U.S. credit card chargeoffs edged lower in February after hitting a six-month high in January, according to Fitch Ratings, while delinquencies continued to ease.
However, the New York ratings company reiterated Friday that the sector's woes are likely to persist as employment stays weak.
Chargeoffs among prime-rated customers fell 0.1 percentage point, to 11.27%, in February, up 34% from a year earlier.
Fitch said that chargeoff rates have been volatile in recent months because issuers have offered a variety of incentives to cardholders, such as payment holidays. Citigroup Inc. reported a 150-basis-point rise in its chargeoff rate, and JPMorgan Chase & Co.'s rate fell 196 basis points.
"U.S. consumer credit quality remains under considerable pressure, although the pace of deterioration has moderated in recent months," Fitch managing director Michael Dean said in a press release. "Continued labor market strain means defaults and delinquencies will remain elevated for the coming months."
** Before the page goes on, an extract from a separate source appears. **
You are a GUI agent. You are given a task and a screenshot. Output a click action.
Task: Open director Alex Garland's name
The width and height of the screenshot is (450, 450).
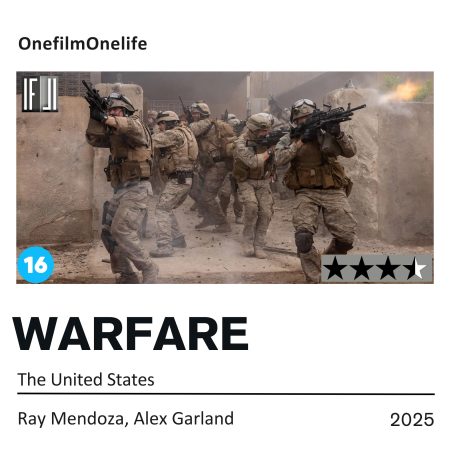184,419
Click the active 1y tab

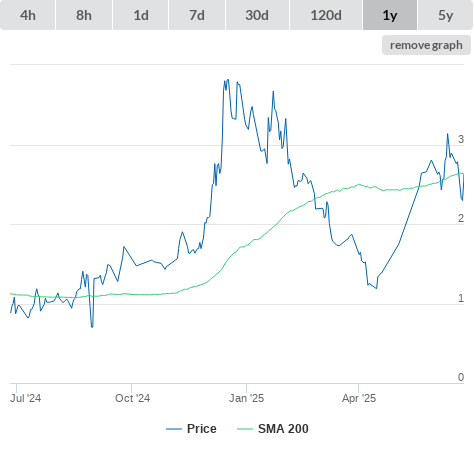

Meanwhile, the share of accounts at least 60 days past due fell 0.06 point, to 4.44%. Fitch said this delinquency rate has held stead between 4% and 4.5% for more than a year and remains above 2009's average despite two months of declines.
The 30-day delinquency rate fell by the same amount, to 5.66%. The ratings agency said it does not expect to see chargeoff rates slide until a significant decline in delinquencies occurs.
Still, Fitch said the results "could provide an early insight to a possible recovery for chargeoffs in the later months." Also, the proportion of monthly balances paid by customers fell 0.55 of a percentage point, to 18.8%, which is still 19% higher than a year earlier.